**Exercise instructions:**
All lines from the one with "Click the words" through the close of the records below are to be set down exactly, and no others.

[Entries taken from a collection]
★ ★ ★

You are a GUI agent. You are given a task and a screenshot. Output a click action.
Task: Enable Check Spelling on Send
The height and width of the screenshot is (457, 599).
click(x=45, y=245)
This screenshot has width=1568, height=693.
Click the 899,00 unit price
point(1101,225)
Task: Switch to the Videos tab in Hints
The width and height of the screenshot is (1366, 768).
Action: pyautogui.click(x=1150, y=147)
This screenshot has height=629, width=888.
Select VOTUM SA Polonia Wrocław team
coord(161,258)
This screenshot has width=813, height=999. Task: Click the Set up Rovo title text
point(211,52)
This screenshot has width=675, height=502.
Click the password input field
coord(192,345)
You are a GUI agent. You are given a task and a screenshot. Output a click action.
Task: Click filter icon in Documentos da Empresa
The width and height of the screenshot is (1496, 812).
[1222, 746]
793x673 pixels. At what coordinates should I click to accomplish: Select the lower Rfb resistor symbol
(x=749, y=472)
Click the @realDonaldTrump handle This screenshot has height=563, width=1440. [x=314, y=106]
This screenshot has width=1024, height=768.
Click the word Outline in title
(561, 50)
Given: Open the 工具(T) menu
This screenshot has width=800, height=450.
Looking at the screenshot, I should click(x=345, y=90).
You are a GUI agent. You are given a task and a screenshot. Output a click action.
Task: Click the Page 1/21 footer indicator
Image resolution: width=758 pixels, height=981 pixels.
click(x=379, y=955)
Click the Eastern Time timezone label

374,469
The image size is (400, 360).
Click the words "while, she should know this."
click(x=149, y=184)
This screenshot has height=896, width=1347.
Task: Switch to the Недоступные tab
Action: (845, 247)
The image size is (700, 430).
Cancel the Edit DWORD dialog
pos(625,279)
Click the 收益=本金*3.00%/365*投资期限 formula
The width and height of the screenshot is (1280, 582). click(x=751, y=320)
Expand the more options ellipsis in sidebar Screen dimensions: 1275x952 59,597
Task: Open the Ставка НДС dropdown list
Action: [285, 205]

★ ★ ★

**Reply:**
Click the words "while, she should know this."
click(x=149, y=184)
This screenshot has height=896, width=1347.
Task: Switch to the Недоступные tab
Action: (845, 247)
The image size is (700, 430).
Cancel the Edit DWORD dialog
pos(625,279)
Click the 收益=本金*3.00%/365*投资期限 formula
The width and height of the screenshot is (1280, 582). click(x=751, y=320)
Expand the more options ellipsis in sidebar Screen dimensions: 1275x952 59,597
Task: Open the Ставка НДС dropdown list
Action: [285, 205]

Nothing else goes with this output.